Pending Litigation and Claims
Department of Energy Claims
In January 2020, the Company purchased assets and assumed liabilities associated with AECOM Energy & Construction, Inc. (the “Acquired Affiliate”) from AECOM (the “Seller”). At the time of the acquisition, the Acquired Affiliate had pending claims against the U.S. Department of Energy (“DOE”) related to a contract performed prior to the acquisition. The Company and the Seller agreed that all future claim recoveries and costs with the DOE would be split 10% to the Company and 90% to the Seller. Following the DOE’s denial of the claims, on December 20, 2020, the Acquired Affiliate filed an appeal of these decisions in the U.S. Court of Federal Claims. The Company has estimated and recorded $138 million within other long-term assets on the balance sheet and $125 million within other long-term liabilities on the balance sheet representing the Company’s payable to the Seller related to this matter. No changes to these amounts have been recorded since the acquisition. The Company intends to cooperate with the Seller in the pursuit of all claimed amounts but can provide no certainty that the Company will recover the claims. The Company does not believe any additional incurred claims or costs related to this matter will have a material adverse effect on the Company’s results of operations.
U.S. Government Investigations
We primarily sell our services to the U.S. Government. These contracts are subject to extensive legal and regulatory requirements, and we are occasionally the subject of investigations by various agencies of the U.S. Government who investigate whether our operations are being conducted in accordance with these requirements. Such investigations could result in administrative, civil or criminal liabilities, including repayments, fines or penalties being imposed on us, or could lead to suspension or debarment from future U.S. Government contracting.
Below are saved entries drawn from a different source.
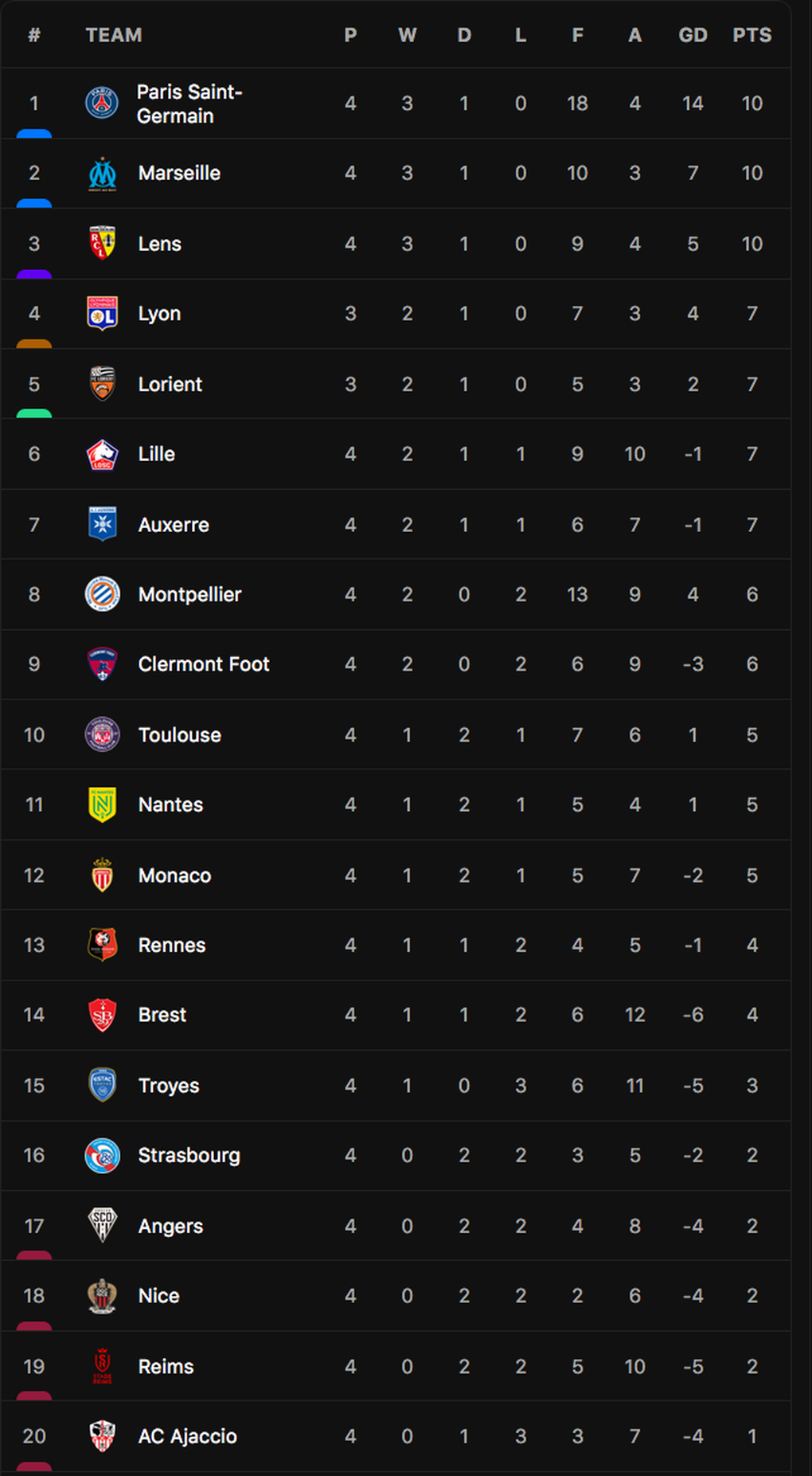Click the Monaco club badge

coord(102,875)
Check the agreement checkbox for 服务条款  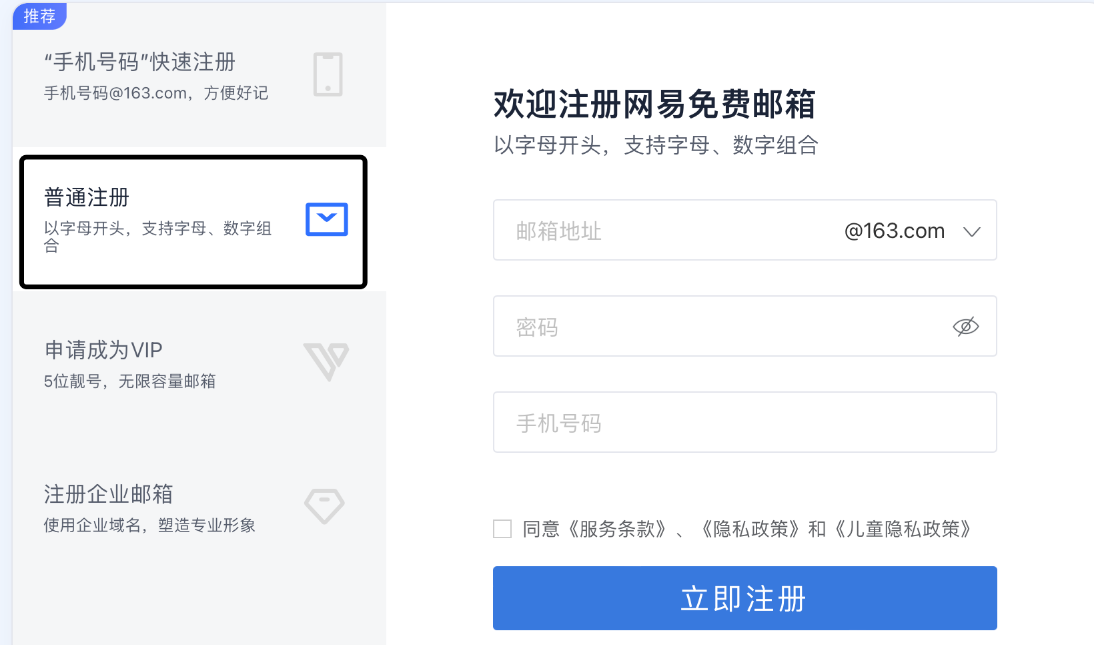[502, 528]

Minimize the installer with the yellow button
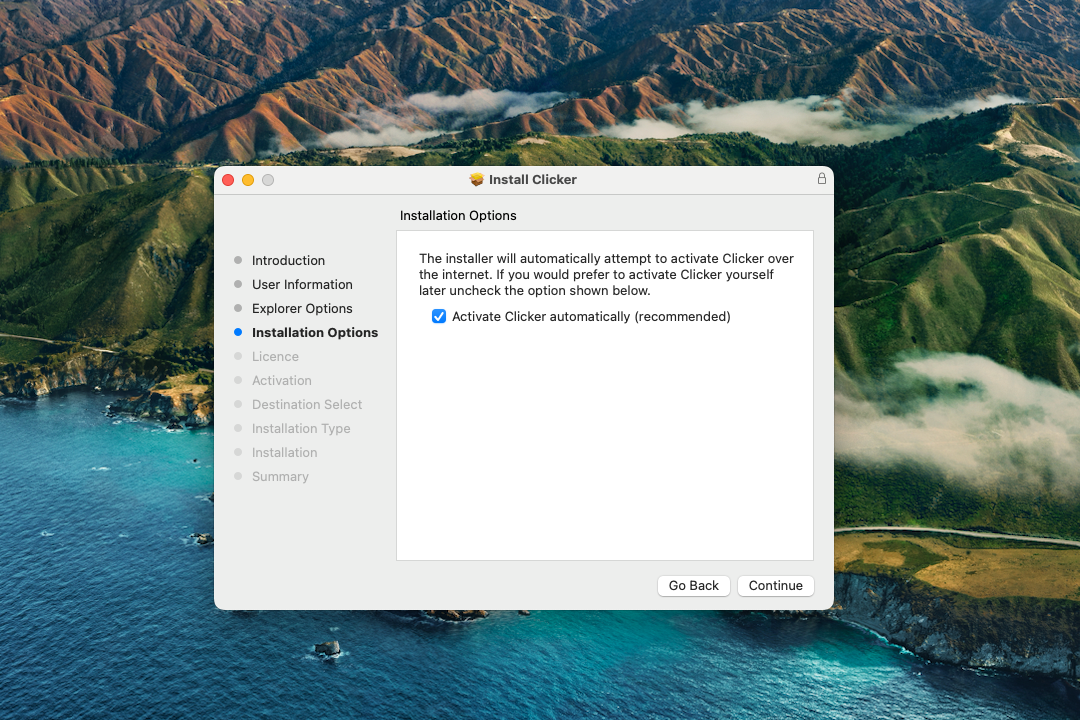pos(248,180)
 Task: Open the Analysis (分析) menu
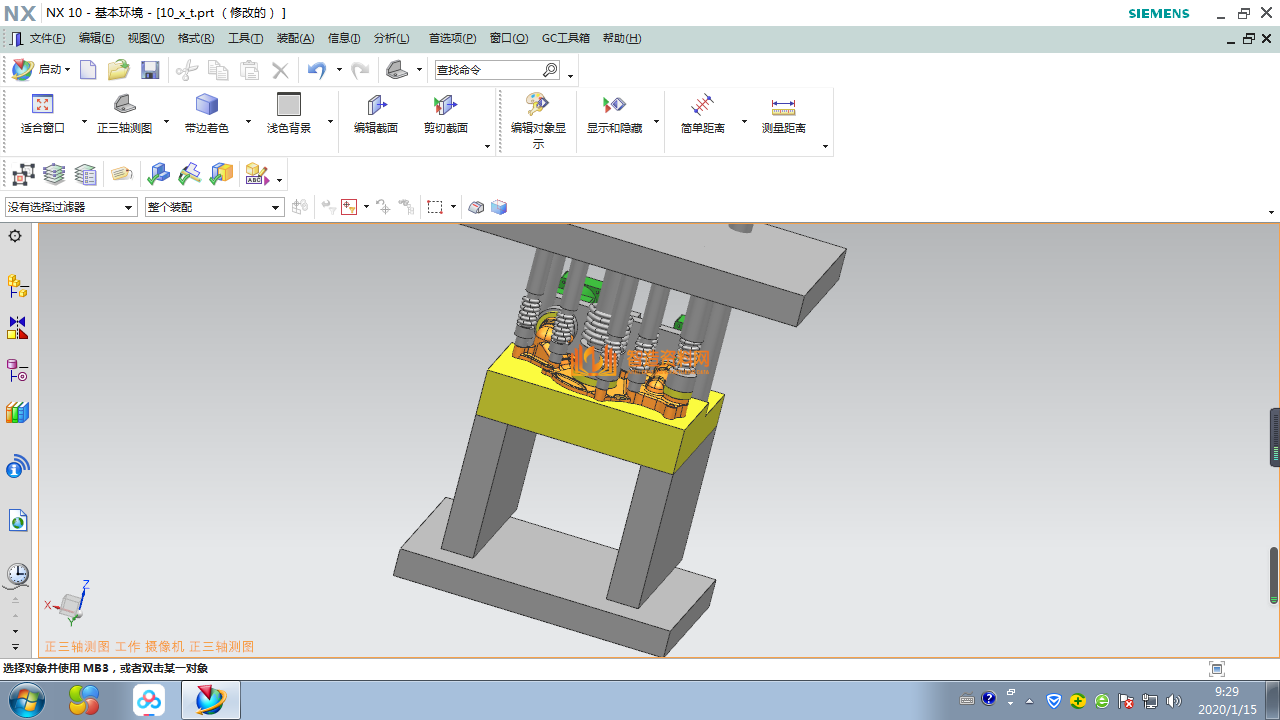(x=391, y=38)
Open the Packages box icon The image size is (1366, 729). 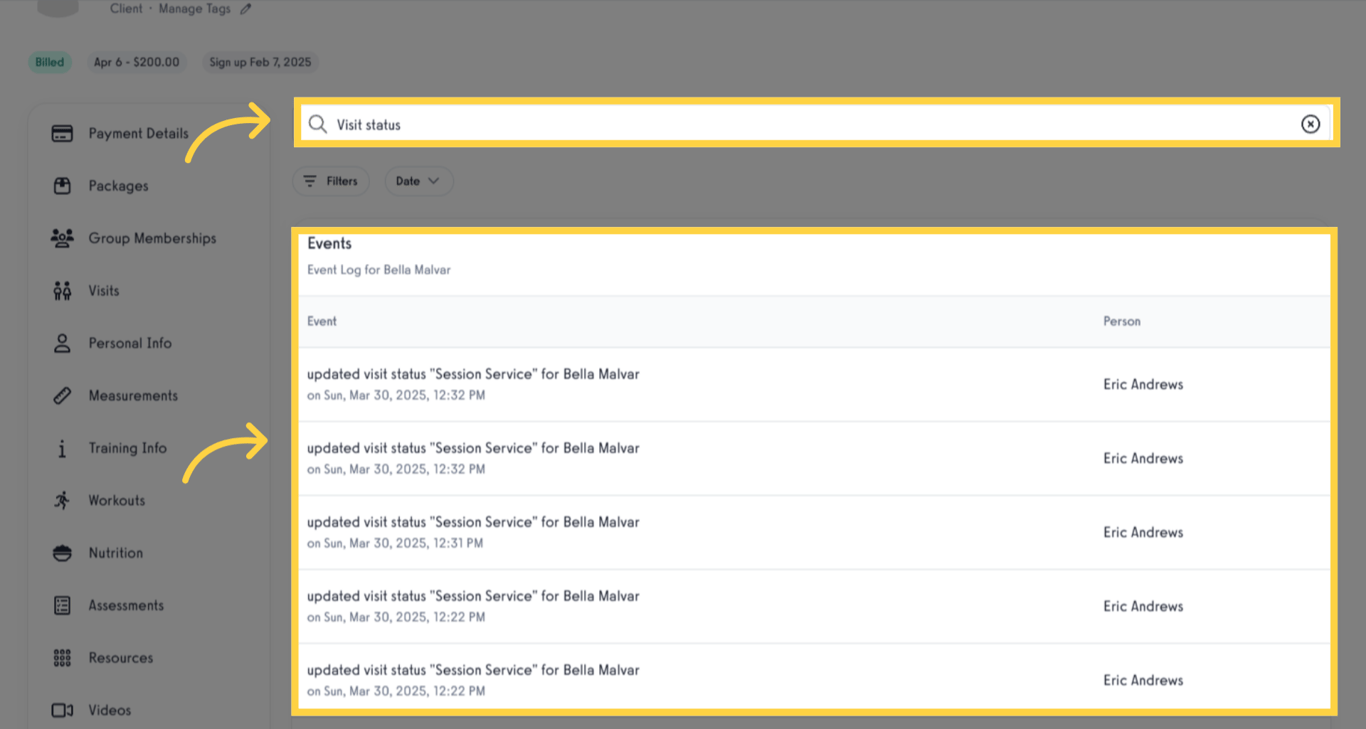[62, 185]
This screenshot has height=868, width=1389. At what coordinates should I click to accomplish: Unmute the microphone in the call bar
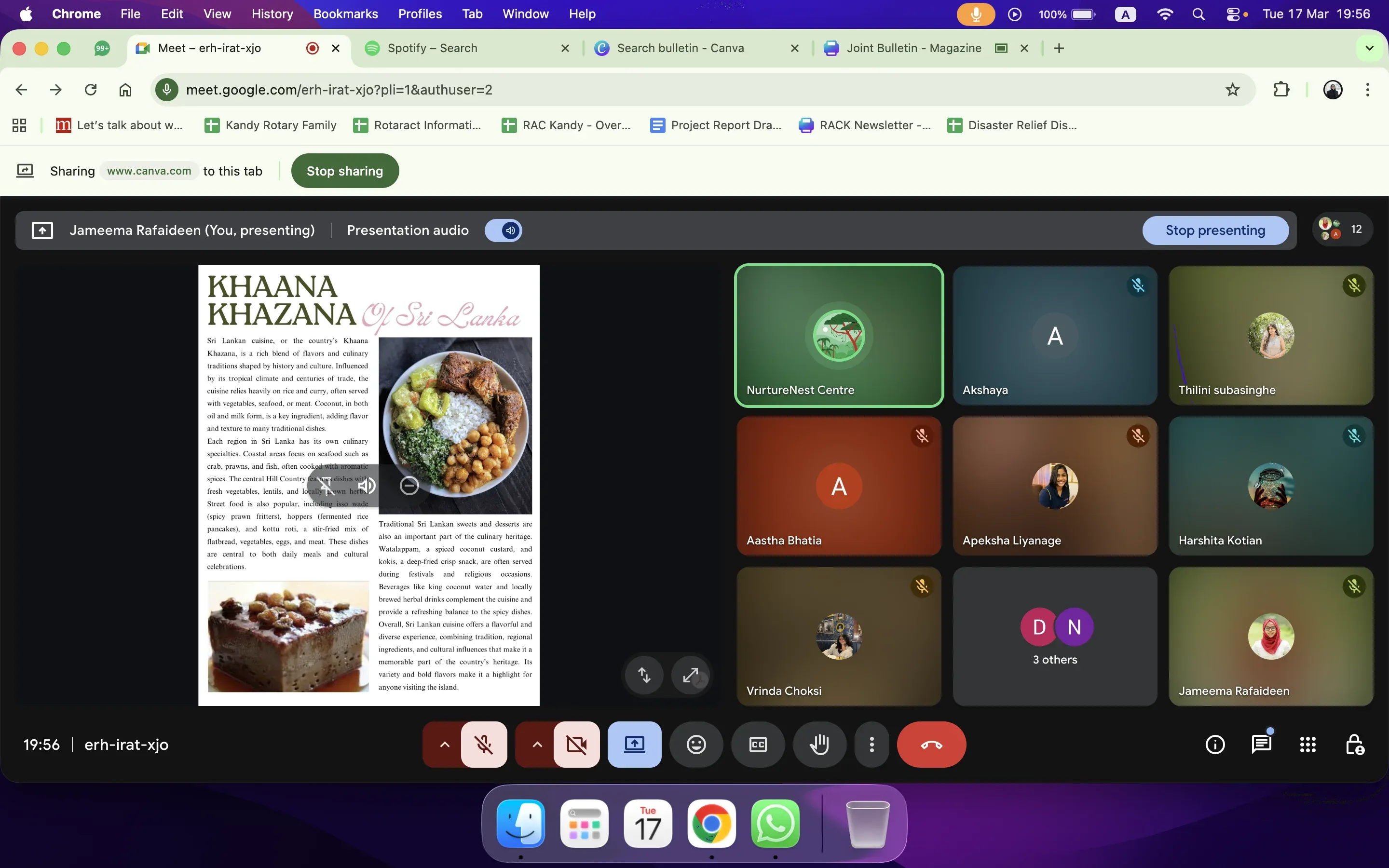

U.S. Government investigations often take years to complete and may result in adverse action against us. Any adverse actions arising from such matters could have a material effect on our ability to invoice and receive timely payment on our contracts, perform contracts or compete for contracts with the U.S. Government and could have a material effect on our operating performance. There are currently no investigations that are expected to have a material impact on our results of operations.
Note 23 — Subsequent Events
Trading of Common Stock
Amentum's common stock began regular-way trading on the New York Stock Exchange (“NYSE”) on September 30, 2024 under the ticker symbol “AMTM”.